Mais, à défaut de pouvoir être optimiste, restons positif. L’acte manqué, l’ouverture de la boite de Pandore par un éminent savant, aura au moins eu l’intérêt de clarifier la situation à la fois sur le plan technique et politique : la géo-ingénierie, loin d’être la panacée, est avant tout le révélateur de ce qui est désormais un secret de Polichinelle : non seulement les élites transnationales n’ont jamais eu l’intention de sortir du capitalisme fossile mais sont depuis longtemps parfaitement au courant des problèmes insolubles qu’elles génèrent. En conséquence, les décideurs politiques s’accrochent à toutes les fausses bonnes solutions susceptibles de stabiliser (pour un temps) le statu quo. Et bien évidemment, sans nouveauté aux Etats-Unis, le désastre reste une aubaine pour les affaires.

En 2015, dans le journal The Guardian,  Alan Robock faisait une révélation très instructive digne d’un roman de John le Carré  : « On January 19, 2011, I got a phone call from two men who told me they were consultants for the CIA. Roger Lueken and Michael Canes, analysts for the Logistics Management Institute, asked, among other things, “If another country were trying to control our climate, would we be able to detect it ? »  Le Savant climatologue  comprit immédiatement que le “another country” de la question n’était autre que les Etats-Unis. La géo-ingénierie du climat ne fait pas exception. Comme à l’époque de la Guerre Froide, les expérimentations scientifiques des armes atomiques étaient de grands secrets de Polichinelle vite détectés par leur panache radioactif ou les secousses telluriques qu’elles produisaient ; le « Solar Radiation Management (SRM) » expérimenté en secret par les philanthropes de la CIA serait lui aussi rapidement détecté. La question était en fait stupide ; les agents de la CIA n’avaient pas pris le temps de lire ou de comprendre l’article d’Alan Robock de 2008 « 20 reasons why geoengineering may be a bad idea » ni celui de 2009 « Benefits, risks, and costs of stratospheric geoengineering » où étaient clairement listés tous les effets délétères du SRM dont certains seraient visibles à l’œil nu dans le ciel. A titre pas tout à fait anecdotique, Alan Robock rappelait que : “ The red and yellow sky in The Scream by Edvard Munch was inspired by the brilliant sunsets he witnessed over Oslo in 1883, following the eruption of Krakatau in Indonesia. Both the disappearance of blue skies and the appearance of red sunsets could have strong psychological impacts on humanity.”

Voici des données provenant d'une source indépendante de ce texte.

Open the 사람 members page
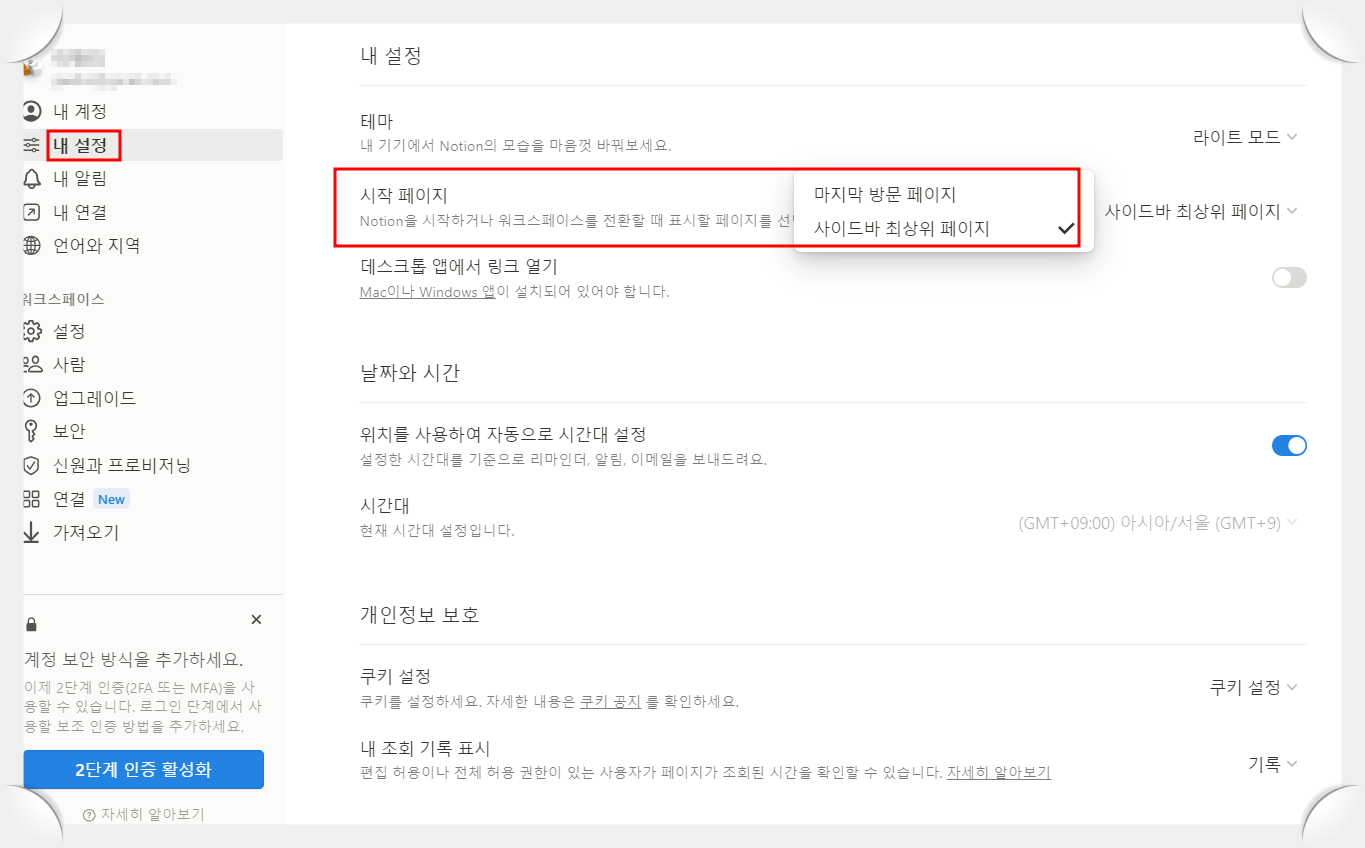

A la suite de ce faux pas de la CIA, The Guardian proposait à ses lecteurs un article au titre particulièrement explicite : « Can the CIA weaponise the weather? » A partir de ce que l’on sait de la criminalité foncière du capitalisme fossile exacerbée au stade du désastre, la question ne se pose plus.

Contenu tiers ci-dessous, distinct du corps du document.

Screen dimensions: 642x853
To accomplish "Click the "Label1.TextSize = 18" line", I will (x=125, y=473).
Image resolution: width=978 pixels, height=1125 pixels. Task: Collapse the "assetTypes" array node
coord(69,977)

Le monde, comme il va toujours mal

Tout ce tapage pour la promotion d’un plan B (Plan A des Etats-Unis) par gestion du rayonnement solaire, « albedo enhancement » ou « Solar Radiation Management » (SRM) s’est construit sur un constat empressé qui est en fait une grossière erreur d’analyse. Le fameux « échec » des COP ou  l’incapacité de communauté internationale à atteindre ses objectifs de réduction des gaz à effet de serre aurait dû être questionné avant de servir d’alibi au lancement de la géo-ingénierie.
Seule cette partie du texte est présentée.